Album 『Outside the Universe』
Outside the Universe

Tracklist
01. The Space Between Us
02. Above The Sky
03. Spiral
04. Galaxy
05. Aries (feat. Gru)
06. Stargaze
07. Orion
08. Cosmic Ocean (feat. Tomas Raclavsky)
09. ION
10. Saturn (feat. Sithu Aye)
11. Celestial
12. Falling Universe (feat. Gru)
13. The Last Day on Earth
14. Ursa Major (feat. Gru)
15. Enter Through The Sun (feat. Matthieu Romarin & Gru)
16. The Astronaut

【ジェント界のオールスター】・・・いわゆるDjentっつージャンルって、開祖Meshuggahをルーツとする正統派からプログレ・メタルに歩み寄ったDjentから女ボーカルのkawaii-Djent、メタルコアを乗っ取ったDjentからスパイス・ボーイズ系のikemen-Djentまで、一見アンダーグラウンドでニッチなジャンルのようで実はとっても幅広くて奥深いジャンルなんだけど、このポーランド出身のWidekはアンビエント/アトモスフェリック系の独りDjentで、アトモスフェリック×ポストメタルなDjentといえば真っ先にフランスのUneven Structureを彷彿とさせるが、このWidekの1stフル『Outside the Universe』は、そのUneven StructureのボーカルMatthieu Romarinや同郷のGruやビルマ(ミャンマー)出身のSithu Ayeなどの著名なDjentlmenをゲストに迎えた、ある意味でジェント界のオールスター的な作品となっている。
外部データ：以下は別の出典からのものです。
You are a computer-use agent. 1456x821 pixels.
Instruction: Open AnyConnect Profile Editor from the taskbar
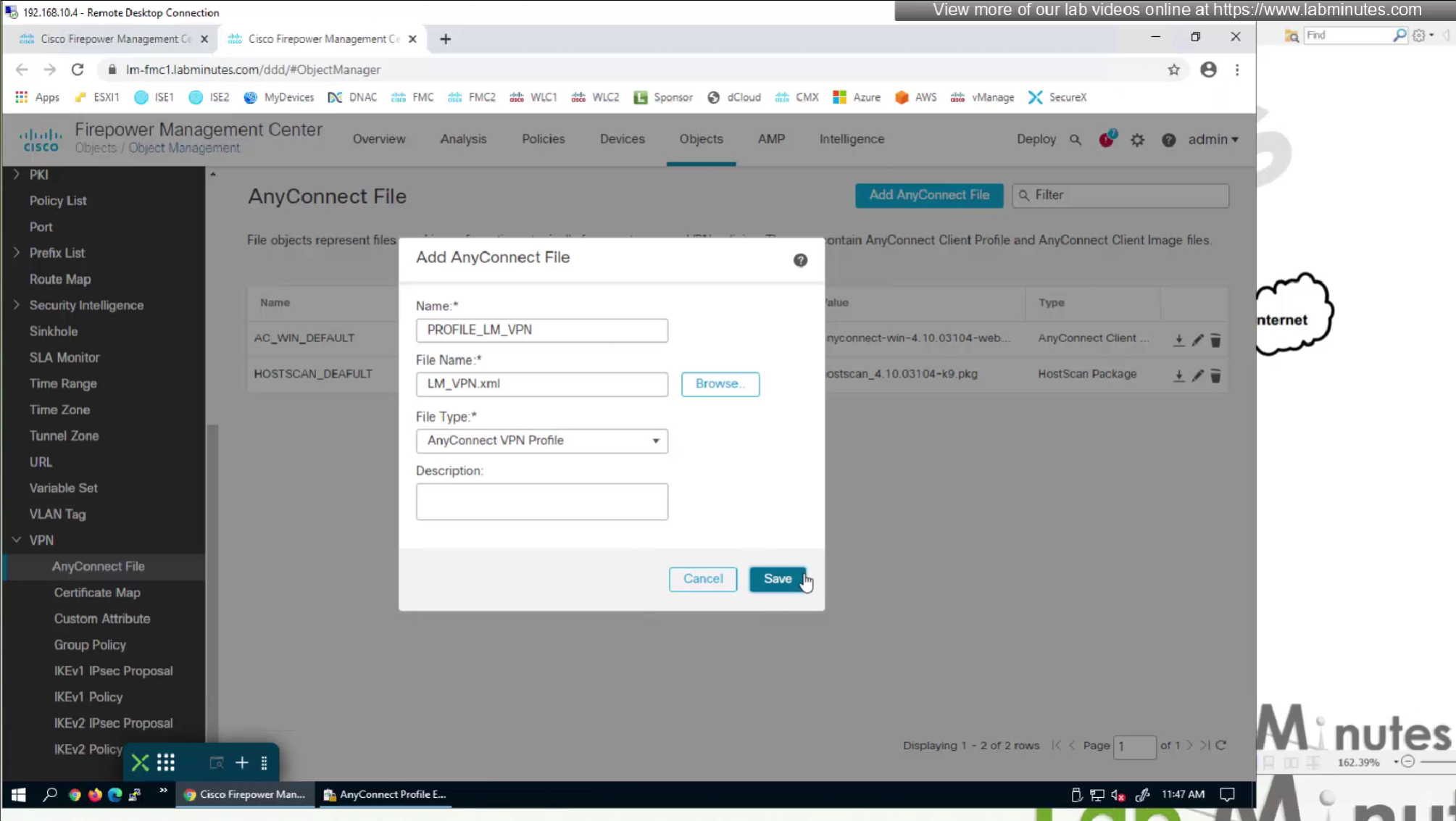tap(386, 794)
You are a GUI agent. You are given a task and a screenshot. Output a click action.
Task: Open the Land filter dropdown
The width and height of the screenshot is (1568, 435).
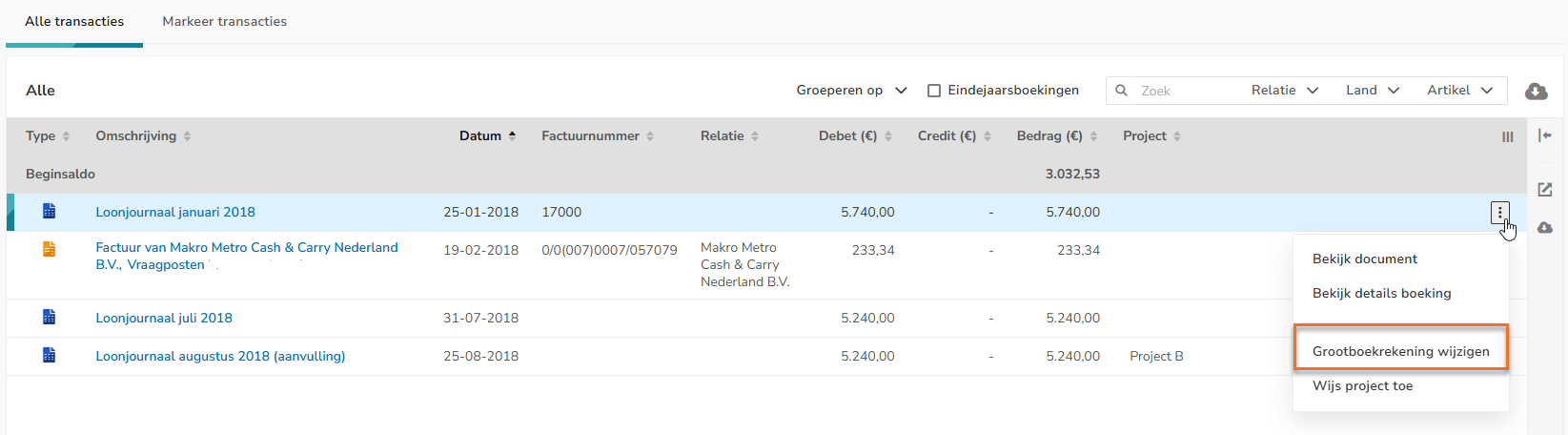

【Shoegazer×Djent=Shoedjent】・・・オープニングを飾る#1”The Space Between Us”から、スウェーデンのCarbon Based Lifeformsを思わせる超宇宙なアンビエント空間の中で、Hammockを思わせるポストロック流れの情緒感あふれるリリカルなメロディが華やかに美しく、そして力強くエモーショナルに咲き乱れる曲で、この時点でWidekのアトモスフェリック・ミュージックや”ポスト-系”に対する意識の高さが伺える。更に次の#2”Above The Sky”では、このWidekがやっぱりタダモノじゃない事を痛感することになる。AmbientとDjentの組み合わせは”Ambidjent”と呼ばれるくらいには有名だけど、この曲はShoegazerとDjent=Shoedjentという今までにありそうでなかった珍しい組み合わせ...というより、ジェント界隈の人間がシューゲっぽい曲やってる事にまず「シュゲー!!」って驚く。・・・で、再びポストロック流れのミニマルでエピカルなメロディをフューチャーした#3”Spiral”なんかは、それこそOGのsleepmakeswavesがジェント化したような感覚すらあって、続く#4”Galaxy”のジェント然としたガーガーガーガーガーニキガーニキガーニキ的なリフを耳にして初めて→「あっ、これってジェントだったんだ!」ってなるくらい、そのアンビエント/ポストロックの流れを汲んだ淡く繊細なメロディセンスは、少なくともこのジェント界隈では頭ひとつ抜きん出ている。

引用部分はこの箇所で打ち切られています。